A common rationale for applying for the new generic top-level domains from ICANN has been to protect the brand. But a Forrester Research analyst suggests the risk may not be that high.
strong opposition from government officials, industry trade groups and
companies, the Internet Corporation for Assigned Names and Numbers has begun
the application process to expand the Domain Name System.
As of midnight UTC Jan. 12,
applicants were able request a generic top-level domain (gTLD) from ICANN. The
suffixes can be the company name, such as .Microsoft or .Pepsi, or a regular
word, such as .camera or .food. The application process consists of 50
questions, and applicants must respond with extensive business plans, financial
statements and technical documentation about how the name would be managed
along with a $185,000 nonrefundable application fee.

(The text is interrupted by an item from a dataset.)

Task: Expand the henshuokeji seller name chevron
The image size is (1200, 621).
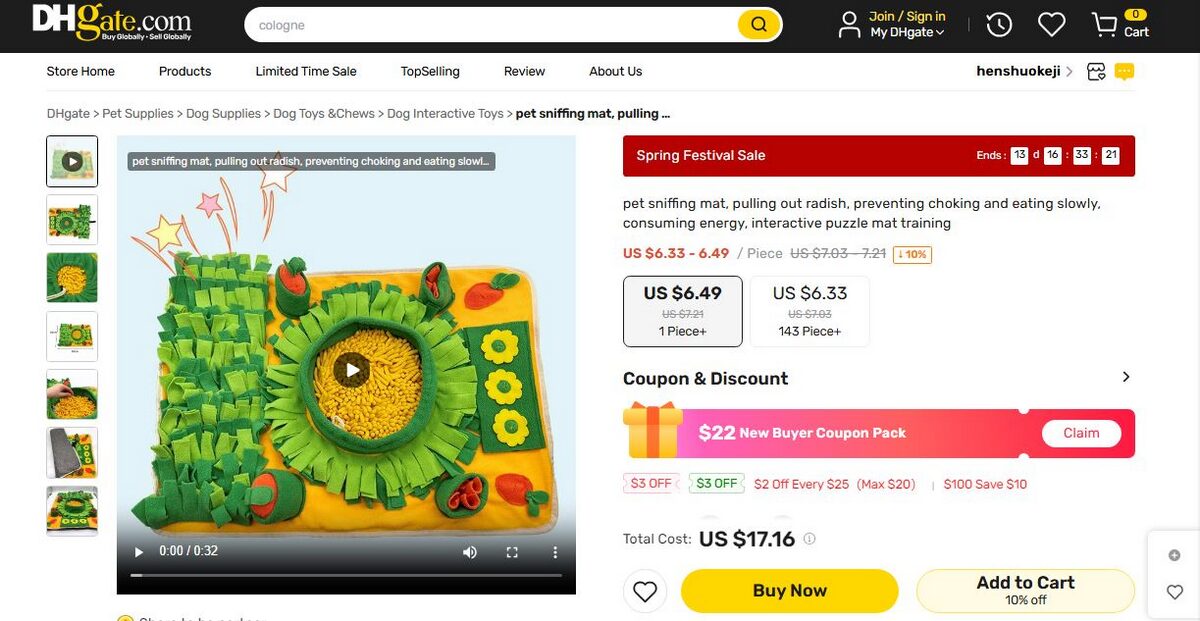Action: [1069, 71]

Many companies don't want to
go through the process of registering their brand as a gTLD, but are concerned
about "another applicant getting their string," Jeff Ernst, an
analyst with Forrester Research, wrote Jan. 10 on the company's blog for CMO
& Marketing Leadership Professionals. Of the 50 companies Ernst had talked
with, fewer than 15 had a strategic initiative in mind for gTLDs, he said.
"Don't get so stuck in
the hype about the risk of cybers-squatters or of someone else getting your
dot-brand," Ernst wrote.
Many companies have
defensively signed up for domains on other TLDs, such as Tuvalu's .tv, since
the small country grants a domain under that suffix to almost anyone in the
media business. Some companies and universities have registered for the newly
created .xxx domain just to be on the safe side and keep adult content from
appearing on Web search results for their names. Central Michigan University
purchased cmich.xxx, cmuchippewas.xxx, thisiscentral.xxx and is waiting on CentralMichiganUniversity.xxx.
"I'm not a big fan of
submitting a defensive registration," Ernst said, noting that it was
extremely unlikely that ICANN would grant someone else who didn't actually have
any IP rights to the brand the domain string. "Even if one could, no
squatter will spend $185,000 on it," he said.

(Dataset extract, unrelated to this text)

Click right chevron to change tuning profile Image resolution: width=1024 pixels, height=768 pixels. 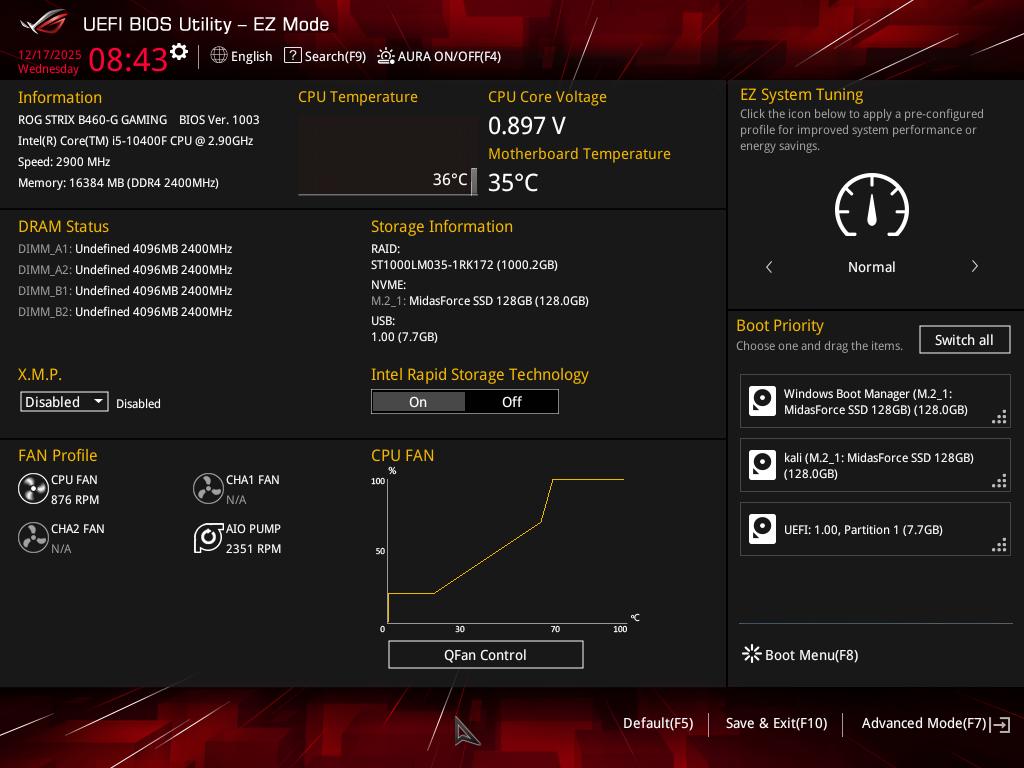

Ernst also didn't think it
was necessary for organizations to think about registering the brand name on
other gTLDs. "To what extent will Coca-Cola be harmed if someone buys and
squats on coke.golf or coke.london, when consumers come to learn that the only
authentic Coke Web properties end in .coke?" Ernst wrote.

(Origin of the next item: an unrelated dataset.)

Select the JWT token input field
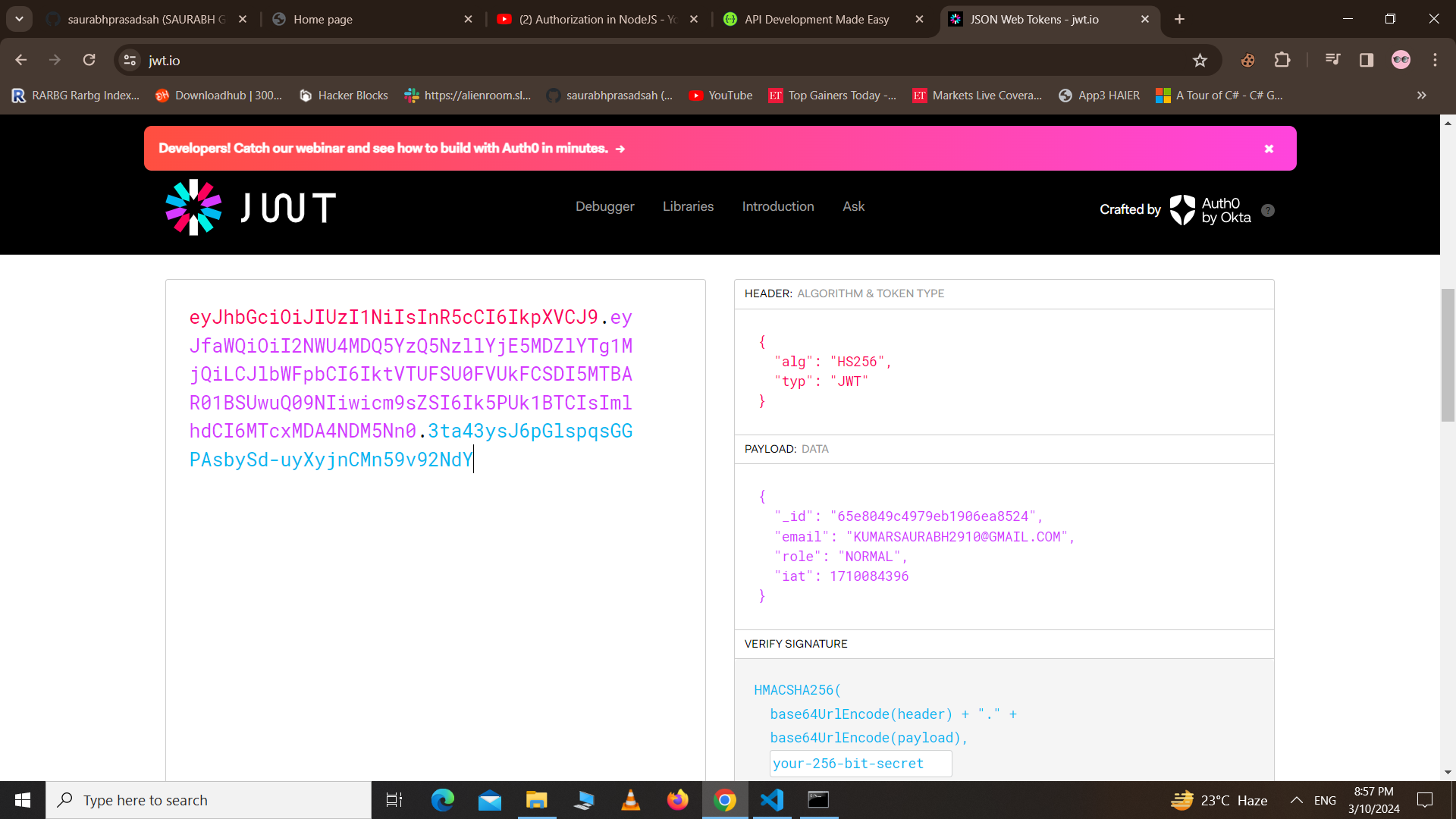1456x819 pixels. 435,388
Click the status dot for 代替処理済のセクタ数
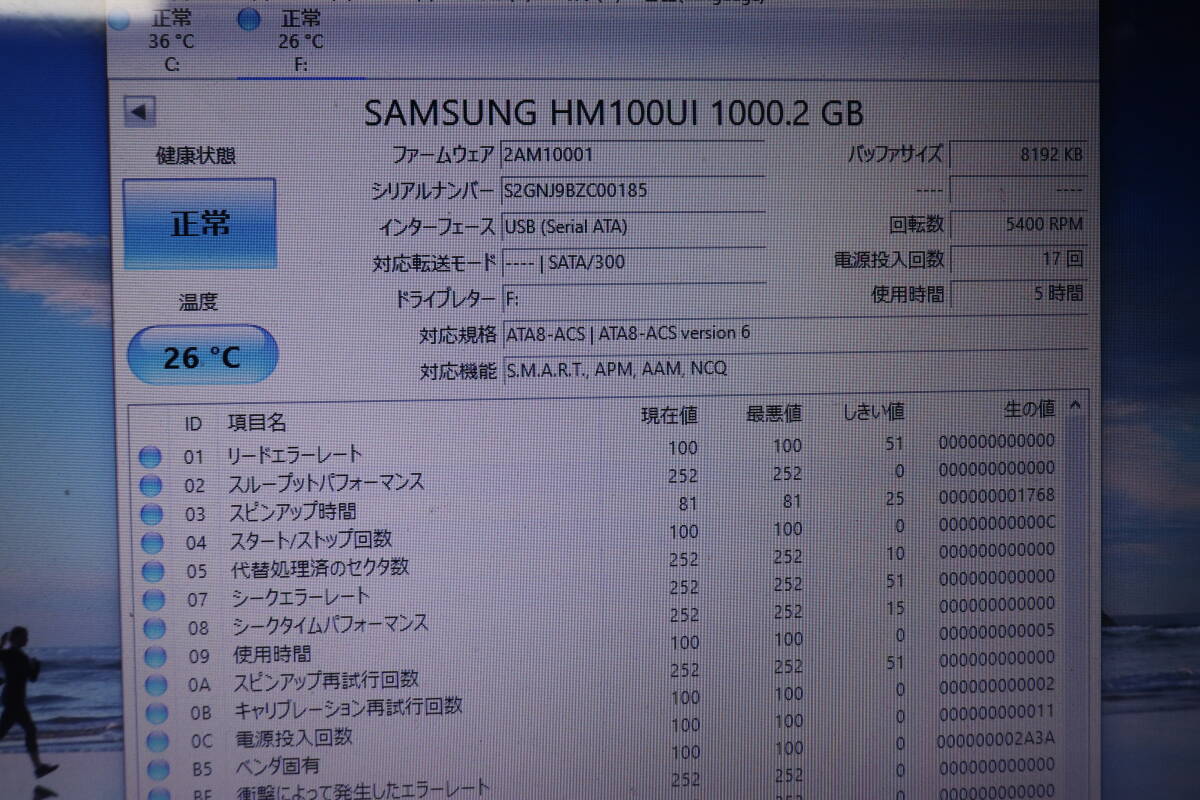 click(x=152, y=571)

Under ICANN's rules, owners
will be required to regularly maintain the Website acquired through the new
URL. Many gTLD operators will also have to maintain a registry through which
other applicants can obtain a secondary domain. For example, other people may
apply to have a domain under the generic .food, such as organic.food or homecooked.food,
in the same way people can currently apply for addresses on other TLDs.